Print only the line with "Task: Compare Canon EOS 5D using arrows icon" and the lines after it, ending with the last line of the material, each exactly as it stands.

INFORMATION SHOWN.
■ ■ ■ ■ ■ ■ ■

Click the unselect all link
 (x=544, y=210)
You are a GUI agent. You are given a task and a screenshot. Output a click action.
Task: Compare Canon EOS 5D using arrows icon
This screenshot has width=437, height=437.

■ ■ ■ ■ ■ ■ ■

COMPLETED TASK.
Task: Compare Canon EOS 5D using arrows icon
This screenshot has width=437, height=437.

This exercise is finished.